Après Spider-Man: Les Incontournables, Marvel: Les Incontournables et Spider-Man & Les Héros Marvel, Panini lance sa 4ème série d’albums kiosque à bas prix et très accessibles pour les nouveaux lecteurs: Marvel: les Grandes Sagas ! Voyons voir ce que vaut cette collection, avec les chroniques des 5 premiers tomes !

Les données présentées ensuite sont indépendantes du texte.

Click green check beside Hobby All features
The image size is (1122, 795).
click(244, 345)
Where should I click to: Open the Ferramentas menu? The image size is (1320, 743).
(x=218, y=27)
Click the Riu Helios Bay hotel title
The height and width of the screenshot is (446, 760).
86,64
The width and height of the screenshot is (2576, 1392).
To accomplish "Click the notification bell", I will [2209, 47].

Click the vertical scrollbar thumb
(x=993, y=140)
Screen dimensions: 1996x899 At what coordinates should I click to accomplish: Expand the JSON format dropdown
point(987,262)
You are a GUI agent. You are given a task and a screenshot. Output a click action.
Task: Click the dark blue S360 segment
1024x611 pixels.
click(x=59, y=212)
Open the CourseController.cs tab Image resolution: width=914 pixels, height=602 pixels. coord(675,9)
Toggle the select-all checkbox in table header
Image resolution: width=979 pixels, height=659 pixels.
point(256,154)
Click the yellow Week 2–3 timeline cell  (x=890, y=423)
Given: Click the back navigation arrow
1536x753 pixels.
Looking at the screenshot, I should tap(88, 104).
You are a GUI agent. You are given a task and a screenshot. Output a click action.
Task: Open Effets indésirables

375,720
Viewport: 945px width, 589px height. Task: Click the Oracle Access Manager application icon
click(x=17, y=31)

C’est Spider-Man qui ouvre le bal (comme pour Les Incontournables) avec une saga mystique, datant de 2003, qui fait le bilan de la vie de Peter Parker, qu’elle soit passé, présente ou même future, ainsi que deux épisodes « stand alone ». Le scénario est signé J. Michael Straczynski (The Twelve, Thor) qui écrit la série de 2001 à 2007. Et c’est en cela que l’album ne constitue pas réellement une grande saga, ni un bon point d’entré dans l’univers de Spider-Man.
Car, la première histoire en trois parties, si elle est très bien écrite et est un prétexte à synthétiser les évènement passés de Parker (ce qui est, normalement, parfait pour faire découvrir le personnage), elle est également une pierre importante du run de JMS, surtout dans sa partie futur, qui ne prends un sens que bien plus tard dans la série. Mais si cette partie se révèlera incompréhensible pour un nouveau lecteur, cette histoire reste tout de même une très bonne lecture, rythmé, fun, avec des dialogues géniaux et un bilan sur la vie de Parker qui montre tout l’amour que JMS a pour le personnage. Les épisodes qui suivent, un sur Tante May et un sur un tailleur de super-costumes, sont également une bonne lecture, combinant tous les ingrédients nécessaires pour faire des excellentes épisodes Spider-Man (éléments que JMS maitrisait à merveille, mais qu’il a visiblement gardé avec lui, quand on voit la piètre qualité de la série depuis son départ…)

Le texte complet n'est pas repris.